Album Name: 5pm
Release Date: 7th August 2020
Music Video Archive
There is a certain skill involved in remaking songs in different languages, as surely Walt Disney and the K-pop industry know well. Wedging in too many syllables per line, deciding whether or not to keep certain elements of the original language or working out how to solve the problem of what to do about featuring artists are just some of the challenges producers come up against, leading more often than not to a production that sounds like a copy, not an original.
Therefore, upcoming R’n’B singer Julia Wu吳卓源 took on a huge challenge in remaking not just one song, but her entire 2019 Mandarin language album in English.

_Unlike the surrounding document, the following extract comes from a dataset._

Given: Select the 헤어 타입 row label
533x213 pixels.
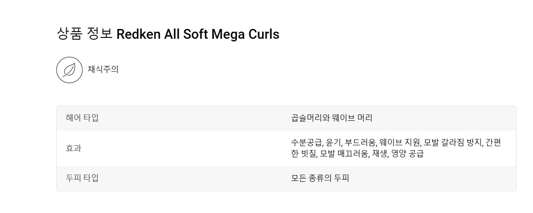Looking at the screenshot, I should coord(82,118).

Managing to avoid the pitfalls described above, Wu has created an album that sounds like it was written natively in English. Julia, who wrote all the songs in both languages, harnessed her fluency in both languages to translate the songs not literally, but also in style and feel to create an album that sounds like an original composition.
This is reflected in the title of the album itself, 5pm, which consciously differs from the Mandarin language title, 5am. Following a recent trend of naming songs after the early hours of the morning (think 4am Calls by Kimberley Chen 陳芳語, 5.10am by Fool&Idiot傻子與白癡), Wu’s songs explore the range of emotions, both positive and negative which are heightened at this time of the night (or day).
This theme, and the seamless transition from Chinese to English, is clear from the first song, ‘What’s Up?’ Wu’s smoky vocals blend with lo-fi percussion and careful layering of sound in her signature laid-back R’n’B sound. Setting up an intimate, late-night soundscape which extends throughout the album, Wu describes the excitement of reconnecting with an old flame.
This vibe carries on into the middle section of the album with the sultry sounds of ‘Fever’. Despite the new layer of meaning brought to the lyrics ‘Lately I’ve not been well/Because of you my love/You give me fever’ in the wake of coronavirus, the retro vibe and circling harmonies lend a hypnotic feel to the track, which was apparently inspired by the gospel harmonies of 80s and 90s R’n’B artists Jodeci and Dru Hill.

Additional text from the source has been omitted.